Relax the raw CSMILES structure using OPLS. The CSMILES angles are applied as restraints such that the encoded conformation is maintained. Bond angles, bond lengths, and dihedrals for implicit hydrogen are relaxed.

Parameters:

  • mol – The RDKit mol object containing the conformation.

  • constraints – A dictionary of Quad -> angle for each dihedral contained in the CSMILES string, 0-indexed to match mol.

  • ff_handle – OPLS forcefield handle instantiated outside for efficiency with multiple structures.

Returns:

A new Mol object with the relaxed geometry as conformation 0.

schrodinger.application.jaguar.csmiles.decoding.relax_structure_rdkit(mol: Mol, constraints: dict[tuple[int, int, int, int], float]) Mol

Relax a structure using RDKit’s UFF while constraining the dihedral angles.

Parameters:

  • mol – The Mol for which conformer 0 will be relaxed.

  • constraints – dictionary of atom index quads and the angle their torsion should be constrained to.

Returns:

The Mol object with conformer 0 relaxed.

schrodinger.application.jaguar.csmiles.decoding.get_csmiles_torsion_differences(ref_csmiles: str, other_csmiles: str, tolerance: float, precision: int, minimal_inset: bool) tuple[list[tuple[tuple[int | str, int, int, int | str], float]], str]
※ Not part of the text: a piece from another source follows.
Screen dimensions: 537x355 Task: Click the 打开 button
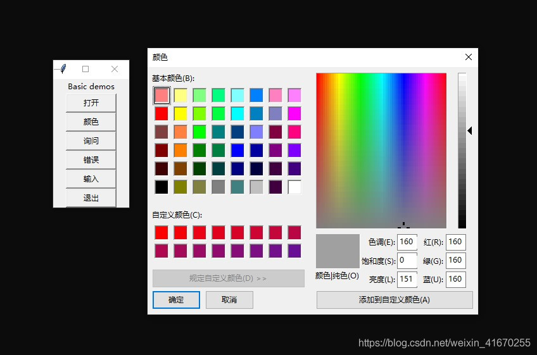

Get the dihedral differences between two CSMILES strings as a list of (CSMILES index, angle difference) pairs.

Parameters:

  • ref_csmiles – The reference CSMILES to compute the distance from.

  • other_csmiles – The other CSMILES to which the distance will be computed.
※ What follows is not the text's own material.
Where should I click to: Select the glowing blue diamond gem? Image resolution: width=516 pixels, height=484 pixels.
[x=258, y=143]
  • tolerance – The angle below which differences will be truncated.

  • precision – The pricision for the CSMILES analysis.

  • minimal_inset – Flag that the strings are minimal form CSMILES.

Raise:

ConnectivityMismatchException if the molecules do not have idnetical connectivity.

Returns:

A list of dihedral CSMILES index quads and corresponding angle difference, and the canonical CSMILES string for the reference mol.

schrodinger.application.jaguar.csmiles.decoding.get_mol_torsion_differences(ref_mol: Mol, other_mol: Mol, tolerance: float, precision: int) tuple[list[tuple[tuple[int | str, int, int, int | str], float]], str]

Get the dihedral differences between two conformers as a list of (CSMILES index, angle difference) pairs.

Parameters:

  • ref_mol – The reference conformer to compute the distance from.

  • other_mol – The other conformer to which the distance will be computed.

  • tolerance – The angle below which differences will be truncated.

  • precision – The pricision for the CSMILES analysis.

Raise:

ConnectivityMismatchException if the molecules do not have idnetical connectivity.

Returns:

A list of dihedral CSMILES index quads and corresponding angle difference, and the canonical CSMILES string for the reference mol.

schrodinger.application.jaguar.csmiles.decoding.get_graph_torsion_differences(ref_graph: SmilesAtom, other_graph: SmilesAtom, tolerance: float) list[tuple[tuple[int | str, int, int, int | str], float]]

Compute the difference in torsion angles between two molecular graphs.

Parameters:

  • ref_graph – The reference graph to compute the distance from.

  • other_graph – The other graph to which the distance will be computed.

  • tolerance – The angle below which differences will be truncated.

Raise:

ConnectivityMismatchException if the graphs do not have idnetical connectivity.

Returns:

A list of dihedral CSMILES index quads and corresponding angle difference.